千
『千利休』
せんのりきゅう
熊倉功夫·現代
茶道史研究の第一人者による利休評伝
哲学日本思想茶道
この著作について
【内容】茶道史研究の第一人者である熊倉功夫が、利休の生涯と茶の湯の革新を史料に基づいて辿った評伝である。生い立ちから武野紹鴎門下での修行、信長・秀吉への仕官、わび茶の大成、そして秀吉との対立と自刃に至る過程を、現存する書状や茶会記を駆使して再構成する。創元社『日本人のこころの言葉』所収。

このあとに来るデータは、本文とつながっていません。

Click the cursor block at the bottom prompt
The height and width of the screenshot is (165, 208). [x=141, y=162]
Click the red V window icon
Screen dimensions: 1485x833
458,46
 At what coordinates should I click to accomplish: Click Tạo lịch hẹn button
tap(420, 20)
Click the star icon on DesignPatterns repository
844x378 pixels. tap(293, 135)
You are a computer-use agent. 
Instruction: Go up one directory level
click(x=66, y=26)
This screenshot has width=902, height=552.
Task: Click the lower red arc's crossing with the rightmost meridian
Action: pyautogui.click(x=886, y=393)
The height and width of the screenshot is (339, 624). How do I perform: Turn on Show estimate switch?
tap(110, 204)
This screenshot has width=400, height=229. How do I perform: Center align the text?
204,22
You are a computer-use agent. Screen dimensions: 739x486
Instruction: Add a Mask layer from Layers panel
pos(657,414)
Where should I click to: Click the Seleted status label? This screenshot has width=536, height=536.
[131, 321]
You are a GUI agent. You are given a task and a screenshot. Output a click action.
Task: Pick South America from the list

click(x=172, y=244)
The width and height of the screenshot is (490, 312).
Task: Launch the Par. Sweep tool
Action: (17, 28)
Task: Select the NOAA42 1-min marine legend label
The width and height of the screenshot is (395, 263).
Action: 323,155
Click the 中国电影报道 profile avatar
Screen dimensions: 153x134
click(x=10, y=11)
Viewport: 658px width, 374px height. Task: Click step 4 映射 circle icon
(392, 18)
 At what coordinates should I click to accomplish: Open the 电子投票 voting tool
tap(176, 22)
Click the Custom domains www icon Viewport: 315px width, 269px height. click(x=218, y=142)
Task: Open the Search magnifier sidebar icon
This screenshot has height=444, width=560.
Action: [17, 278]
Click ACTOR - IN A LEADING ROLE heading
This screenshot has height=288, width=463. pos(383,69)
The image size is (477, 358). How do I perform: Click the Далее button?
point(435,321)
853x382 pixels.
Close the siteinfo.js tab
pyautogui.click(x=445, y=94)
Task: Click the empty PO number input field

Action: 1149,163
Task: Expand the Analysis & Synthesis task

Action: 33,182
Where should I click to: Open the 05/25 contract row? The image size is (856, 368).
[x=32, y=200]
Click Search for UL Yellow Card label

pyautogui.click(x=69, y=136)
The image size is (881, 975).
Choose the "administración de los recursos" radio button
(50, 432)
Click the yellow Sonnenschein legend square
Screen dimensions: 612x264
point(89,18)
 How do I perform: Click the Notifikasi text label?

【影響と意義】伝説や逸話に依拠してきた従来の利休像を、一次史料の精読によって相対化した点に学術的価値がある。わびの美学が武家社会の権力構造とどう交差したか、利休の死をめぐる政治的力学はどのように働いたかが冷静に分析される。同名・類書も多いなかで、研究水準を反映した堅実な記述として評価が高い。
【なぜ今読むか】茶の湯を単なる作法や芸事ではなく、思想史の対象として理解したい読者に適している。日本的美意識の核としてのわびが、どのような歴史的条件のもとで成立したかを知る手がかりになる。利休に関心を持つすべての読者にとって信頼できる入門書である。